Sual: İmam Birgivî’nin Ziyâretü’l-Kubûr adlı kitabında kabir ziyareti hususunda Ehl-i sünnete aykırı görüşleri olduğu doğru mudur?
Cevap: Birgivi’ye izafe edilen Ziyâretü’l-Kubûr risâlesi, Hanbelî âlimlerinden İbnü Kayyımi’l-Cevziyye’nin İğâsetü’l-Lehfân kitabının hülâsası mahiyetindedir. Birgivî’nin İbnü Kayyım’a, belki de Hanbelî mezhebinden bir âlime atıfta bulunduğu tek kitaptır. Dr. Huriye Martı adında bir araştırmacı, Birgivî Mehmed Efendi – Hayatı, Eserleri ve Fikir Dünyası adlı eserinde (2. Baskı, Ankara, 2011, s. 65, 97) risâlenin Birgivî’ye aidiyetinin şüpheli olduğunu söylüyor. Bir asır sonra ortaya çıkan ve gûyâ bid’atlerle mücadelesiyle tanınan Kadızâdeliler tarafından Birgivî’ye nisbet edilmiş olması muhtemeldir. Son zamanlarda yapılan araştırmalar bunu göstermiştir. Nitekim risâlede, Birgivî’nin te’lif tarzına muhalif olarak iktibaslar sayfalarca sürmekte ve bazen aynı cümle defalarca tekrar edilmektedir. Diğer kitaplarında ismi geçen ve elinin altında bulunan klasik Hanefî kitaplarına bu risâlede atıf yapılmamıştır. Bu, Hanefî mezhebine sıkı bağlılığı ile bilinen Birgivî’nin tarzına uymaz. Ayrıca, risâlenin te’lif tarihi belli olmadığı gibi, müellif ve eserlerinin tanıtıldığı el-Ikdü’l-Manzûm, el-Aylemü’z-Zâhir, Keşfü’z-Zunûn ve Hadâiku’l-Hakâik gibi eserlerde Birgivî’nin eserleri arasında zikredilmemiştir. Kitabın orijinal nüshası da elde bulunmamaktadır.
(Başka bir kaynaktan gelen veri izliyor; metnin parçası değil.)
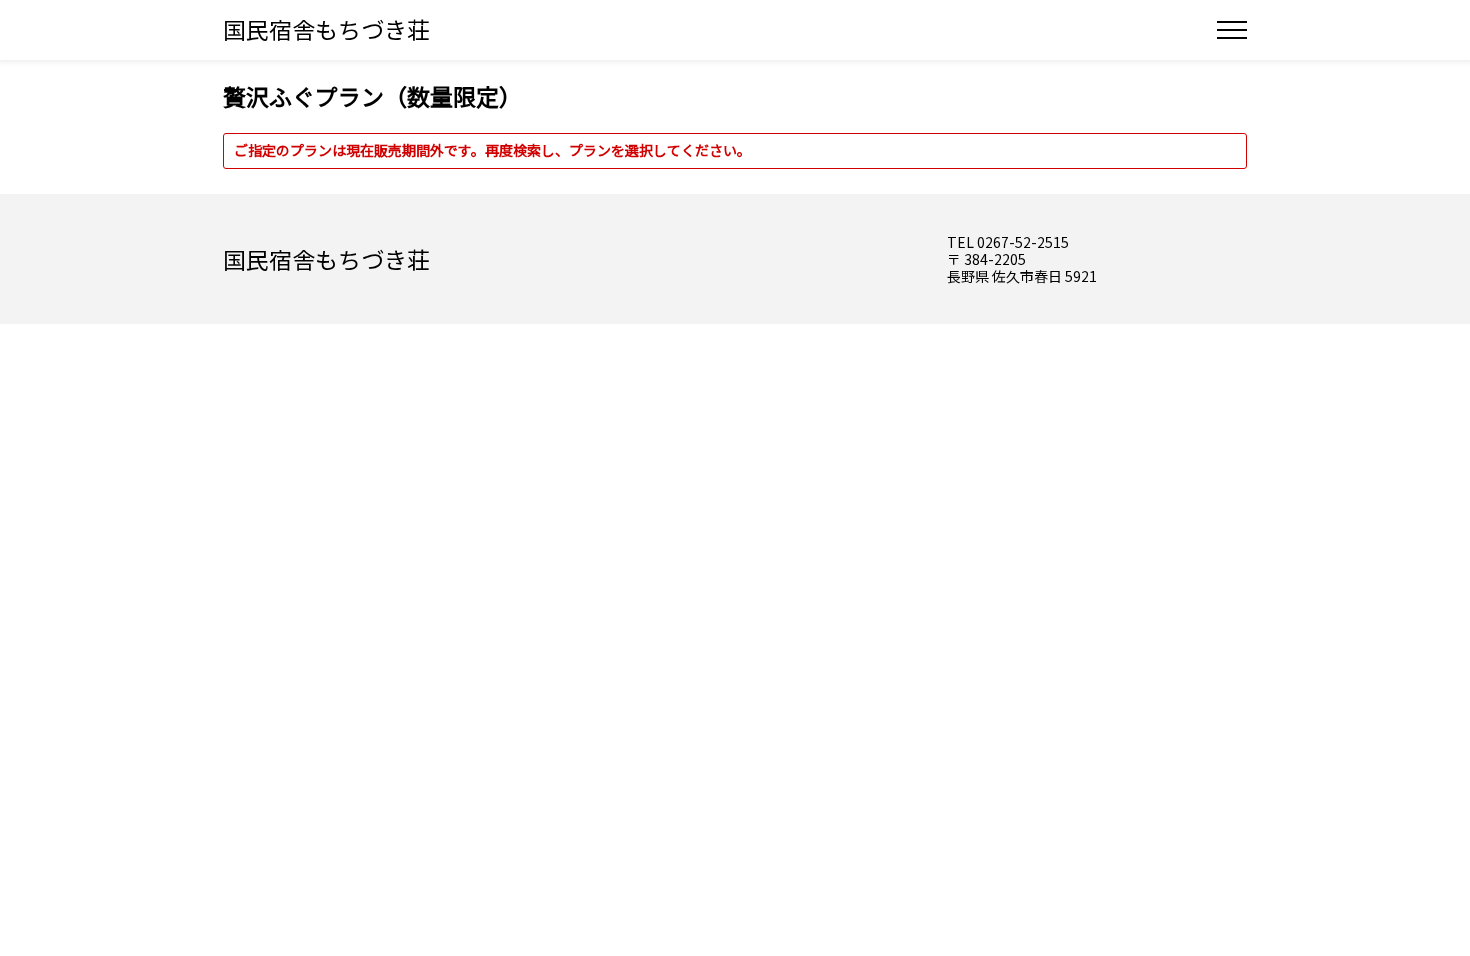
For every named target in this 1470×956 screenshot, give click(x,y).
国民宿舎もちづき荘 (326, 29)
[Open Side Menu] (1232, 30)
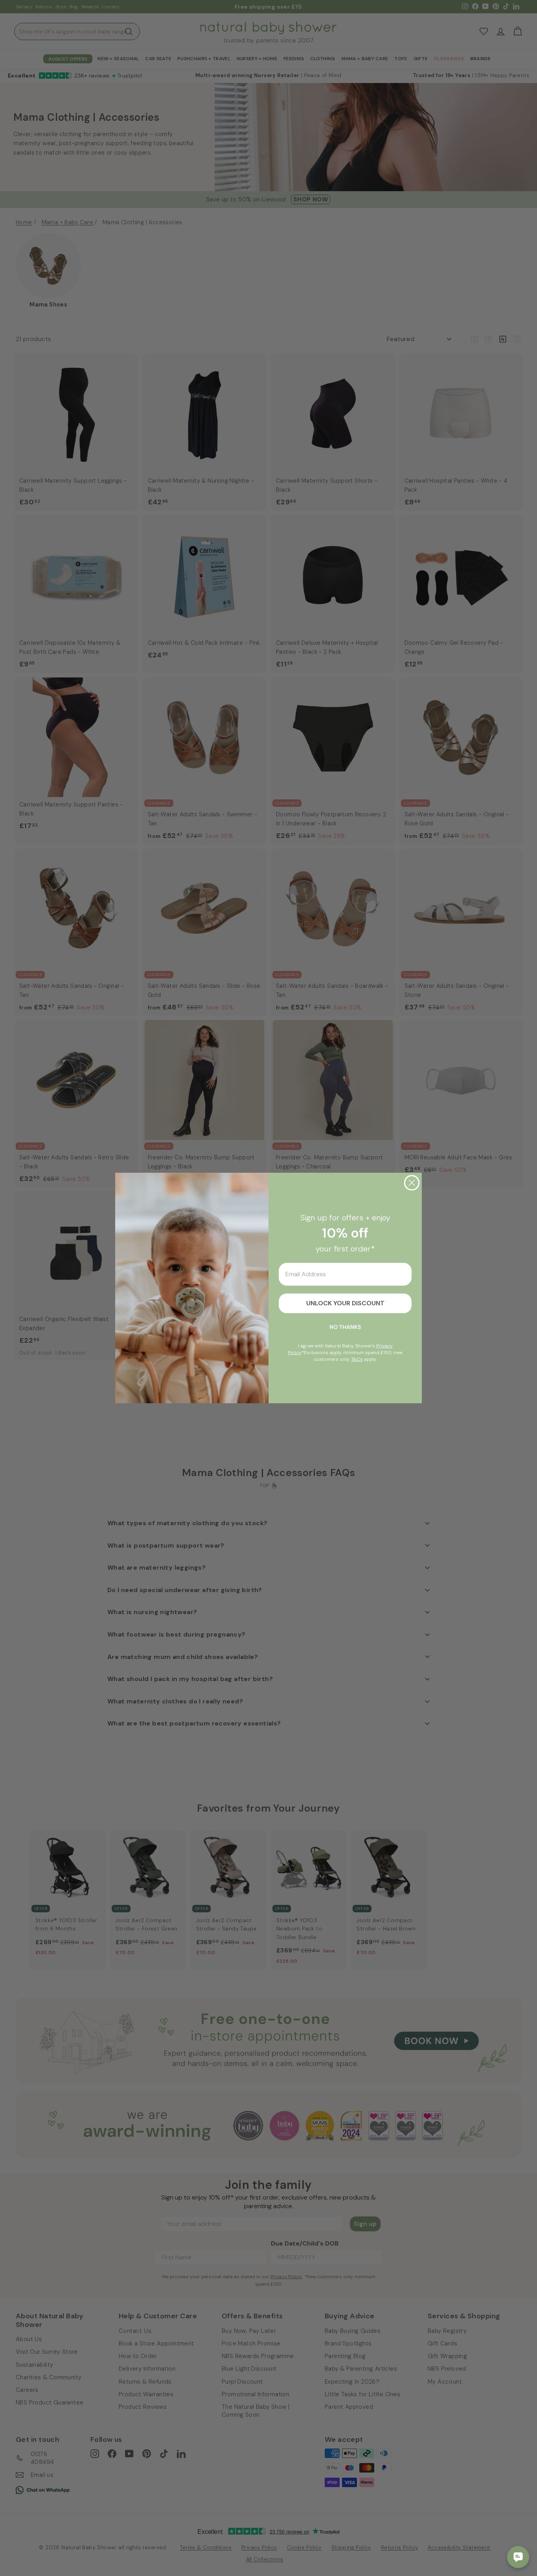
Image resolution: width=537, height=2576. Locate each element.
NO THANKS (345, 1326)
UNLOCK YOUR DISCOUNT (345, 1303)
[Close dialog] (412, 1183)
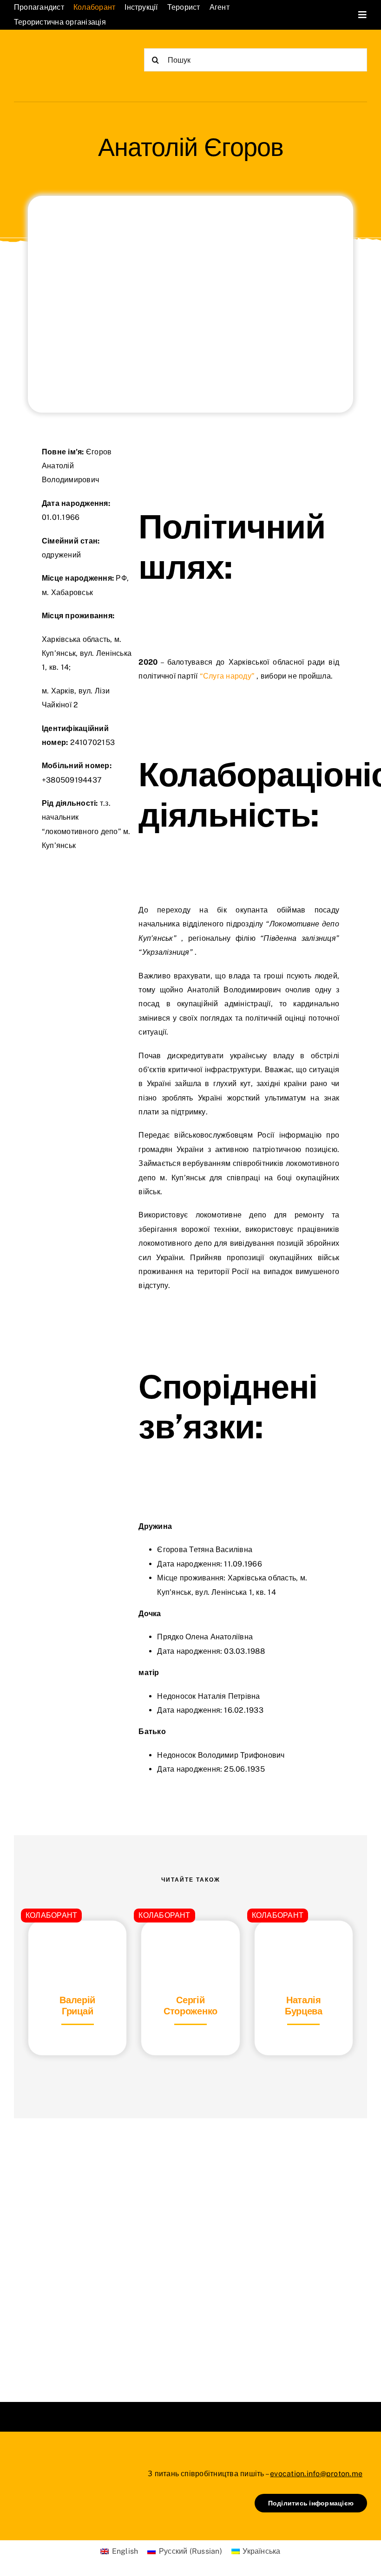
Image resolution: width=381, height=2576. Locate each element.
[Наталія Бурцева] (303, 1943)
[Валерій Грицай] (77, 1943)
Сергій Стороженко (190, 2005)
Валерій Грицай (77, 2005)
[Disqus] (190, 2248)
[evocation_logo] (60, 52)
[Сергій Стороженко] (190, 1943)
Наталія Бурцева (303, 2005)
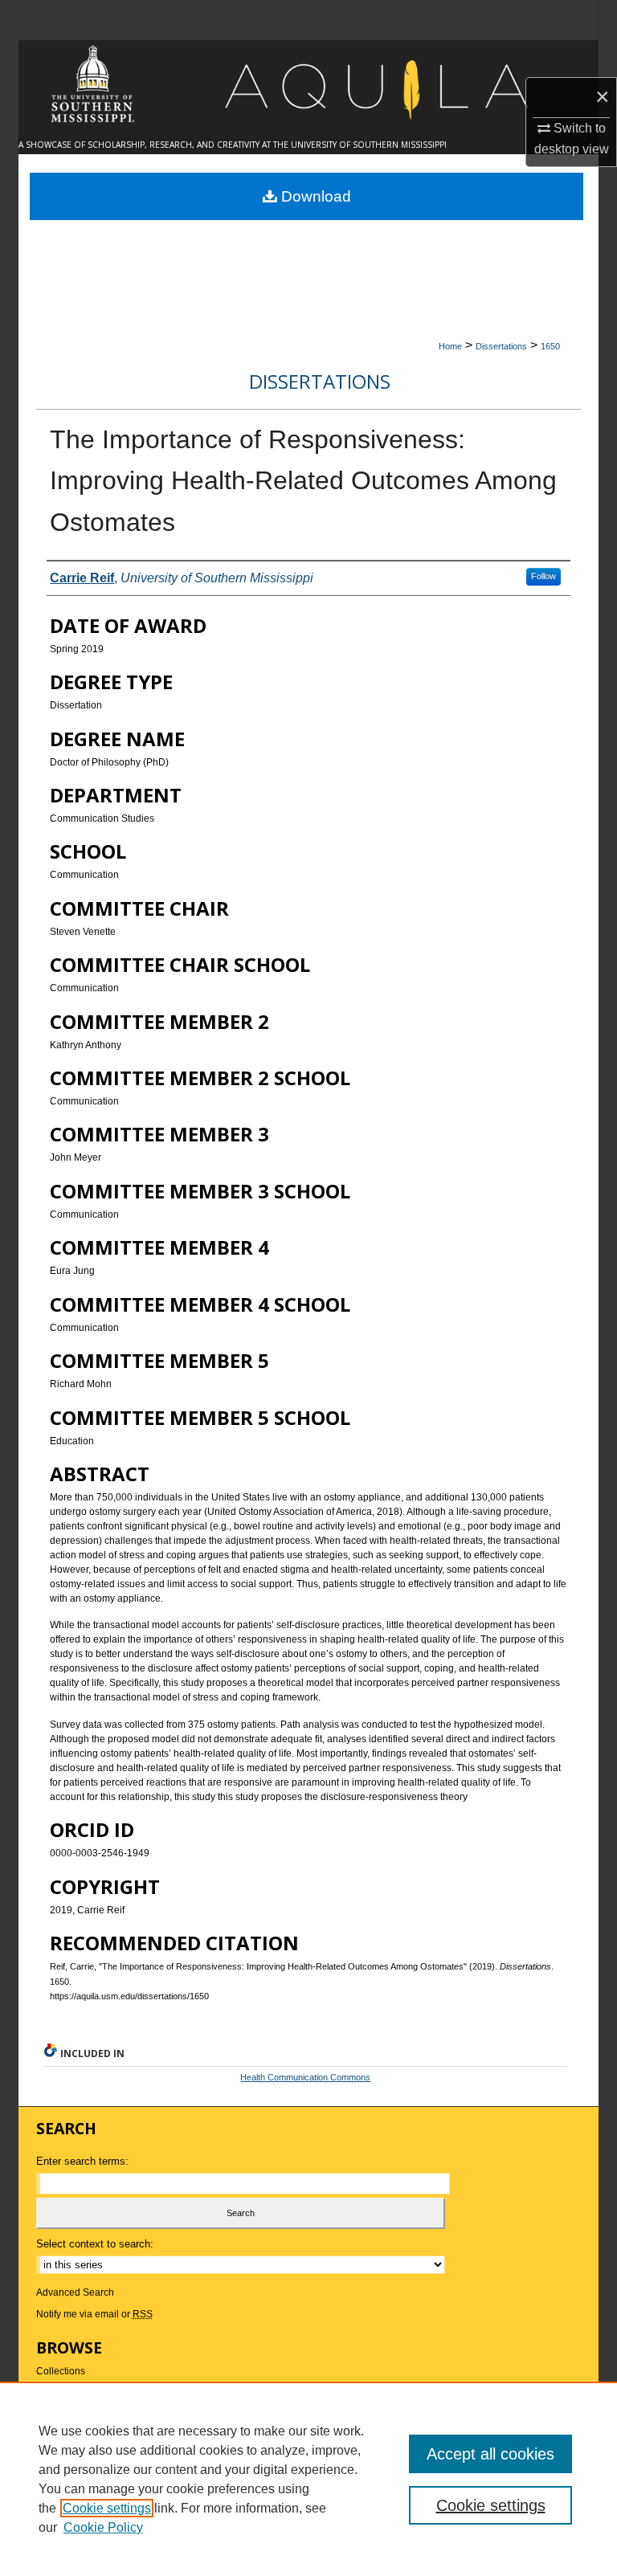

Ömrünün sonunda kaleme aldığı et-Tarikâtü’l-Muhammediyye’de bahsi geçen mevzuların teferruatı için diğer risâlerini kaynak gösterirken, kabir ziyareti hususunda ne Ziyâretü’l-Kubûr risâlesine, ne de İbni Kayyım’ın eserine atıfta bulunulmaktadır. Birgivî’ye atfedilen “Ölüleri anmak için yapılan âyinlere, şefaat istemek için mezar ve türbeleri ziyaret etmeye” dair fikirler, et-Tarikâtü’l-Muhammediyye, Ahvâlü Etfâli’l-Müslimîn ve Vasiyetnâme gibi kitapları tedkik edildiğinde, İbn Teymiyye ve talebesi İbn Kayyım gibi aşırılıklarıyla tanınmış âlimlerden ayrıldığı görülmektedir. Birgivî, bid’atlardan kaçınma hususunda şiddetli tavır gösteren bir âlimdir. Ama onun çok tutulan eserlerinde kabir ziyaretini, istigâse ve tevessülü yasaklayan bir kelime yoktur. Ancak kabir ziyaretinde cahil halk tarafından yapılan aşırılıklara ve işlenen bid’atlere dikkat çekilmektedir.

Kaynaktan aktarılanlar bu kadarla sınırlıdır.